By Andrew Buckner
Rating: **** out of *****.
“Dark Romance” (2013), the debut short from co-writer and director Matthew Mahler, accomplishes in eight minutes what most thriller features need approximately an hour and a half or more to do. It tells a complete tale, albeit a familiar one, without the excess often utilized in a full-length fiction. But, the most intriguing element about Mahler’s account is that there is a considerable build-up. There is a high level of of suspense generated in its brief run. We, as cinematic patrons, are also offered a consistent focus on the obsessive signposts of affection directed toward our lead, Tim Cooper (another remarkable portrayal from Timothy J. Cox). They begin simply enough. But, soon they spiral quickly, wildly out of control. On Monday, Tim is given a card with a poem inside. They announce the regards of a mysterious someone in his office. By Tuesday, the chain of events have become violent. Wednesday is the bleakest day of them all. Thursday unveils a darkly smirk-inducing epilogue.
This condensed frame works beautifully. It also helps keep the intensity and pace wire tight. This also assists, in the tradition of the best white knuckle fabrications, in keeping our interest piqued to increasing levels throughout. Mahler makes the scenes showcasing the rapidly bizarre episodes for each of the previously stated spells as diminutive and to the point as possible. This narrative modus strengthens all of the aforementioned components terrifically well. Such is utilized via Mahler’s smart and claustrophobic direction. It is also strikingly unveiled in the sturdy screenplay he co-wrote with Ross Mahler. We are only allowed enough space in each sequence to see how unhinged Tim’s admirer is becoming. Before we can begin to fathom what is occurring, Mahler moves onto the next cringe-worthy instance. This makes for an undertaking that certainly delivers the exciting, expected ingredients of its genre.
To its discredit, the central figures are vaguely etched. Nevertheless, we know enough to care for them. It more than suffices given the scant duration of the piece. This is especially true of our labor-minded advertising executive antagonist. But, Cox more than makes up for this by being continuously affable. He fluently projects the type of managerial individual everyone at any place of employment, be it genuine or imagined, would like to have making the daily decisions. Tim’s secretary, Tiffany (Tiffany Browne-Tavarez), shares nearly as much screen time as Cox’s character. She proves herself to be a capable counterpart to Tim. This is with a simultaneously vulnerable, unflinching and bravura enactment. Though she is as broadly authored as the personality Cox brings to life, the duo both make their respective interpretations feel clearly unique. Because of this, we are more than willing to overlook the expository gaps in the Mahlers’ script. The proceedings are so well-done that we can also forgive another lingering sensation. This is that there is nothing new about the Fatal Attraction (1987) style confines of the straight-forward story arc. The twists are mostly expected. Correspondingly, the reveal of Tim’s devotee is obvious.
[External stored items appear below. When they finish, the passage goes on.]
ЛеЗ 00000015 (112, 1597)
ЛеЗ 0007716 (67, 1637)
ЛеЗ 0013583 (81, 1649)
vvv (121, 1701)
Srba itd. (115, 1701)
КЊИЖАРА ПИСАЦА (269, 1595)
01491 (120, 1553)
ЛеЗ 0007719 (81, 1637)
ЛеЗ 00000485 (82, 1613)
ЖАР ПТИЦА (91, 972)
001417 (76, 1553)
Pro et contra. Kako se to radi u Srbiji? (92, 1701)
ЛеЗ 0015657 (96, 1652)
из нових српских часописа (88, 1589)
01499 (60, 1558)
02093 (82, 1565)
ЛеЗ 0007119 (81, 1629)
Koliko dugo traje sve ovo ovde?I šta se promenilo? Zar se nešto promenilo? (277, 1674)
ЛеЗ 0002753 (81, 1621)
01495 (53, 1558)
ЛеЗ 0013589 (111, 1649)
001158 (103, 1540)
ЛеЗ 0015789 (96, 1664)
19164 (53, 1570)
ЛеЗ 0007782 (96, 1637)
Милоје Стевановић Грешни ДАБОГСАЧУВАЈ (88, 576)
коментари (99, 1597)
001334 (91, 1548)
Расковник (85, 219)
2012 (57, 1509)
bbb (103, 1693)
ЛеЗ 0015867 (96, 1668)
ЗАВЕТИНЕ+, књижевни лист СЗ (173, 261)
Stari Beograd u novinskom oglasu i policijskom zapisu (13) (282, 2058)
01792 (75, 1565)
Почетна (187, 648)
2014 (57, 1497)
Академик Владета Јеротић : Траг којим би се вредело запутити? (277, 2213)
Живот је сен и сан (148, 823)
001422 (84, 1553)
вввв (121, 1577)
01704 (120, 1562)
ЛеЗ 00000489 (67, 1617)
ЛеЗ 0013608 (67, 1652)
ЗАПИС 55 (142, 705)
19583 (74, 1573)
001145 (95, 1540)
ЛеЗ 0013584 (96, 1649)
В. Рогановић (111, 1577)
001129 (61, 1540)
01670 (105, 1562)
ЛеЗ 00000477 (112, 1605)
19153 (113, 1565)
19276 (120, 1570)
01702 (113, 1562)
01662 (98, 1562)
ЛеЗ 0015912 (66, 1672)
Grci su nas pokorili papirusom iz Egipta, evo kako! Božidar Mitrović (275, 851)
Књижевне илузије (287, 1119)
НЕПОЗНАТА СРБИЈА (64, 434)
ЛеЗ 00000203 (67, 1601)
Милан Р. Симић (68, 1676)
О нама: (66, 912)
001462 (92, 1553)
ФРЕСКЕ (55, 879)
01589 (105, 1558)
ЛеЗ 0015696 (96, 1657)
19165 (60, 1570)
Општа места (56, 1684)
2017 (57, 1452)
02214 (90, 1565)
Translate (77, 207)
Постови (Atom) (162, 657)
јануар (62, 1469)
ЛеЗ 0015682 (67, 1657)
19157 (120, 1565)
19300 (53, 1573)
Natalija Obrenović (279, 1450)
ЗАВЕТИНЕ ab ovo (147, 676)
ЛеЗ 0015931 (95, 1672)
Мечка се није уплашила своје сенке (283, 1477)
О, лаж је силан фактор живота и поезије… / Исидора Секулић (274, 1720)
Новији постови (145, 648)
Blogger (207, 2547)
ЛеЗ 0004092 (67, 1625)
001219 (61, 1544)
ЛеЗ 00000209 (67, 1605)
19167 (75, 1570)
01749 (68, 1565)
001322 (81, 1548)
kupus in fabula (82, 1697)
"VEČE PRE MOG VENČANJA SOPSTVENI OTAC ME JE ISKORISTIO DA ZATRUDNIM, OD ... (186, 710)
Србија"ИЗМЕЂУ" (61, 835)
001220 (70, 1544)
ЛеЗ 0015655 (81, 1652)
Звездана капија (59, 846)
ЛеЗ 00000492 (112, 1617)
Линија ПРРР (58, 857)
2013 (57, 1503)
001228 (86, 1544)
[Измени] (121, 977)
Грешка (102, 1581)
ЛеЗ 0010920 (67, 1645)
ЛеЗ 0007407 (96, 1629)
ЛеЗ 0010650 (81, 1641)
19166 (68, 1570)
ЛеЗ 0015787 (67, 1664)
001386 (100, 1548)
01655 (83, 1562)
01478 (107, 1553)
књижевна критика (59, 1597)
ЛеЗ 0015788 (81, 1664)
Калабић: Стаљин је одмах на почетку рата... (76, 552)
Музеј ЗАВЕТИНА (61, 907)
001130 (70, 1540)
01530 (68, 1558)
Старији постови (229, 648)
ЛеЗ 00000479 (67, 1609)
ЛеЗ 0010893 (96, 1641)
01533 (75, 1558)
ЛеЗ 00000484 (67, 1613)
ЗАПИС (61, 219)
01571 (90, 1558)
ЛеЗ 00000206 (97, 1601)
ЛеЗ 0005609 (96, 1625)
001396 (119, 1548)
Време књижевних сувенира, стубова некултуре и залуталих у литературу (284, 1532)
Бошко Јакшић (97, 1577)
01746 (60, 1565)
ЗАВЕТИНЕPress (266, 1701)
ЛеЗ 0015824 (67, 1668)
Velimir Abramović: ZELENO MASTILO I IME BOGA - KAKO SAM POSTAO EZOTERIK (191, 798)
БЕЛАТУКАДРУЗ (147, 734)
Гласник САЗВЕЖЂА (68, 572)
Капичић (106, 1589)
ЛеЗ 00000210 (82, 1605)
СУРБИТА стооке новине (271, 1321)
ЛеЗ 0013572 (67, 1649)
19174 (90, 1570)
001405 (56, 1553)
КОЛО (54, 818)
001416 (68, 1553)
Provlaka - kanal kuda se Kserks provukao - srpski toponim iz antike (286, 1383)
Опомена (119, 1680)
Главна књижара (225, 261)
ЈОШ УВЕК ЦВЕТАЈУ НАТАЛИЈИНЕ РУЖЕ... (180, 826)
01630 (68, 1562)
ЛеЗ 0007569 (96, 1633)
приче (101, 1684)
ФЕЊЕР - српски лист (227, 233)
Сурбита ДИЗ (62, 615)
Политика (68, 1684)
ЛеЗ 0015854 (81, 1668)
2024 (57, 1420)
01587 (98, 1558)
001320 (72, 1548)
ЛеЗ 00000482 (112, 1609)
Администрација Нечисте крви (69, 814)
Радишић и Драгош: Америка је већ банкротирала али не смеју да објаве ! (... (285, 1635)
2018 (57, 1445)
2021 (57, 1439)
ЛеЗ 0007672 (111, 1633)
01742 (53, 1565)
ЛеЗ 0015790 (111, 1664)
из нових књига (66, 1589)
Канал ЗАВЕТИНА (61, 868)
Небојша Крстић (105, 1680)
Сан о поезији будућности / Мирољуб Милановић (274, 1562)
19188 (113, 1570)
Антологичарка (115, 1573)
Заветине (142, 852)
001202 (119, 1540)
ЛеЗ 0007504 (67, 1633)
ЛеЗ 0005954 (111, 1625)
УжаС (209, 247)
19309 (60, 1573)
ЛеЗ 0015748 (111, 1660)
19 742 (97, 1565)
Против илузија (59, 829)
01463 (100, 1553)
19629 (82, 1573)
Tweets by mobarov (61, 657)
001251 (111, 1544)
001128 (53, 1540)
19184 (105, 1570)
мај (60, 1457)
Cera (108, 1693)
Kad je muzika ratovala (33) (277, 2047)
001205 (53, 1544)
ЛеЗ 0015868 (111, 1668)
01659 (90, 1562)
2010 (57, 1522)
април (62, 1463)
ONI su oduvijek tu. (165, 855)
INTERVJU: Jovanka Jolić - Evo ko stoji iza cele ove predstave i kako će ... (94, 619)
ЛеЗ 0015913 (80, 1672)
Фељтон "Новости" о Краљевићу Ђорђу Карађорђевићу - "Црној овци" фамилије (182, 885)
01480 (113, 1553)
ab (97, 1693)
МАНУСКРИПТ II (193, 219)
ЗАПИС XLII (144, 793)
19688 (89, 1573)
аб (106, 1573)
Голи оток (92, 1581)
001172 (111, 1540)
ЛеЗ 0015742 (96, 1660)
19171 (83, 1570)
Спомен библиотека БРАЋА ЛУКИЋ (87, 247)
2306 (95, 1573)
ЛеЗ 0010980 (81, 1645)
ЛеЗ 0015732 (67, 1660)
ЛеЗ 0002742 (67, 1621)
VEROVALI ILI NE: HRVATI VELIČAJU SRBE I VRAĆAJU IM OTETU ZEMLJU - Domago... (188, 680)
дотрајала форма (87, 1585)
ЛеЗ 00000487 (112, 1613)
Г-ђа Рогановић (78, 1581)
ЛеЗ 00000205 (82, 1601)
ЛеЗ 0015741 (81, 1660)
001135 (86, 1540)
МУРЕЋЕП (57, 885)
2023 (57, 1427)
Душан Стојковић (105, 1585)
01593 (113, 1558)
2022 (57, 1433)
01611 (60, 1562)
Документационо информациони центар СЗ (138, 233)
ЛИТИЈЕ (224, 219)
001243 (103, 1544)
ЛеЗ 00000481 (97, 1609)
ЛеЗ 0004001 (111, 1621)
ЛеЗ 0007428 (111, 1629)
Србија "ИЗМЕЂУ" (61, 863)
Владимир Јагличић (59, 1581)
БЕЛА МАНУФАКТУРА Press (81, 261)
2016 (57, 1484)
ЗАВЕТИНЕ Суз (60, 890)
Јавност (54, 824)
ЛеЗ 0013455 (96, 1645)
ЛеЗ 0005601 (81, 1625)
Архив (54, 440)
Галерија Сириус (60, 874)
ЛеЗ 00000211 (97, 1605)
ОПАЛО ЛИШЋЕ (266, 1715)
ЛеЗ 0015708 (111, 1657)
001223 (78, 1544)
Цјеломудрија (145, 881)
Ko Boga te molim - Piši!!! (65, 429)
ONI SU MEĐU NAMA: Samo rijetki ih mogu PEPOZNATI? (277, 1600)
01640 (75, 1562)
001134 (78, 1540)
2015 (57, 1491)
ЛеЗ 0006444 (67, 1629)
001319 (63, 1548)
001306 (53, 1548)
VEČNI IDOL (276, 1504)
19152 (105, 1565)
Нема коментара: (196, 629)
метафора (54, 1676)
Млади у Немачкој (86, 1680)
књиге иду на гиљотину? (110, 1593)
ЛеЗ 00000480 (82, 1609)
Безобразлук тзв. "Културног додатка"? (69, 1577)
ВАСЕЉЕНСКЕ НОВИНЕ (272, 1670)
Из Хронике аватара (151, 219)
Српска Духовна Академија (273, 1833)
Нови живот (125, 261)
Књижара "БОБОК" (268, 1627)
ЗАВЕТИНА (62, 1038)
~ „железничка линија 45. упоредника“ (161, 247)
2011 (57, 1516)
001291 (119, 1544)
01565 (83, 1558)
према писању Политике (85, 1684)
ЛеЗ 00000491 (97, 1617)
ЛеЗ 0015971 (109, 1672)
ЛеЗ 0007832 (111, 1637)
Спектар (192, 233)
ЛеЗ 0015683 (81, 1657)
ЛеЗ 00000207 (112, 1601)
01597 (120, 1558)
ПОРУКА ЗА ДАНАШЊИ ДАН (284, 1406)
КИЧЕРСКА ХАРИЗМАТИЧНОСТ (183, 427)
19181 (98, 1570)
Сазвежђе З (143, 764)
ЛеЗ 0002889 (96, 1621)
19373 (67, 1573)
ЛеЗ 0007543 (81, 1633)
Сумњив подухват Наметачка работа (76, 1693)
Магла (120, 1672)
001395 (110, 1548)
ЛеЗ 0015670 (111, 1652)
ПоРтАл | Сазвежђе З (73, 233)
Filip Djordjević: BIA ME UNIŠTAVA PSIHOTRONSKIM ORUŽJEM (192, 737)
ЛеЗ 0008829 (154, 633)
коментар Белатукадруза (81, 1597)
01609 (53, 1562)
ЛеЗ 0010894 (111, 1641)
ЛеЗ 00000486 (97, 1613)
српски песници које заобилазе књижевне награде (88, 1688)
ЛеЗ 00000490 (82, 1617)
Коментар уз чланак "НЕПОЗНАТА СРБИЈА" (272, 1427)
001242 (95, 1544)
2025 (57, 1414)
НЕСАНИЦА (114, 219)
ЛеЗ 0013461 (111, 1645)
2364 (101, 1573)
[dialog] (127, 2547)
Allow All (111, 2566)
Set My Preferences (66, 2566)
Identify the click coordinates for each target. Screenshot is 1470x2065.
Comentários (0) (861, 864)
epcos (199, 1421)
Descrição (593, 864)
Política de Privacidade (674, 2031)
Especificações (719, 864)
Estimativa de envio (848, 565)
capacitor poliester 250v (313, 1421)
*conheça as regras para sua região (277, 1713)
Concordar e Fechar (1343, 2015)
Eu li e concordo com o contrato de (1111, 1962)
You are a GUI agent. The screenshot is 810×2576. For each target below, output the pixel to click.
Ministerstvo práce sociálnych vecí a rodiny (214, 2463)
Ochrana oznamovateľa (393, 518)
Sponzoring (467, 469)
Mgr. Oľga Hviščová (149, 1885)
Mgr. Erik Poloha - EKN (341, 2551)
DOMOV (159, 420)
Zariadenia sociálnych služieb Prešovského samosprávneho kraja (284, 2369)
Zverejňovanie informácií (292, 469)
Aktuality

But, Mahler, who also provides the impressive cinematography and editing found herein, builds a plethora of memorable horror moments in an undersized expanse. Aside from the depictions and technical aspects, with Brian Shields and Ross Mahler both giving stirring turns in brief roles, this is where the real strength of the photoplay lies. Besides the already noted finale, what occurs on Tuesday is macabrely amusing. It is also masterfully designed. The segment optimizes its impact by eluding, but never glimpsing. Wednesday proves an appropriately unsettling, and grandly designed, climax. This arises as it more than ups the ante on the murderous crush taking place. The more light-hearted occasions of Monday mechanize just as well. They add a natural sense of enhanced disposition to Tim, Tiffany, and fellow employee, Cam (in a likable, credible and proficient representation by Cameron Rankin). It also adds similar personality to the composition as a whole. This is reflected in the natural, jesting banter that we hear early on. Such an attribute is just as active when the speech is more somber and terrifying in the advanced stretches.
Mahler has offered an all-around solid exertion with “Dark Romance”. The 8mm Films production, made for a mere $500 as a part of The 48 Hour Film project, excels as an exhibition of perpetually worrisome mood. It lacks the visual potency and risk-taking apparent in Cox and Mahler’s later collaboration, “What Jack Built” (2015). In this concoction not a word was spoken. Furthermore, the entirety of its eleven minutes was a one man display. Still, this is a gripping effort. The New York shot opus intends to both entertain and frighten. This is while summoning a vibrant aesthetic and authentic sensibility. It does this splendidly. The chemistry between Cox and Mahler, as well as the crew and their spectators, is more than visible in every frame. There is abundantly enough here to recommend this labor of fanatical love. The devotion to the craft from all involved resonates throughout. “Dark Romance” is a true gem. Because of this, I greatly anticipate seeing what Cox and Mahler’s next collaboration, “Finality” (2017), brings about.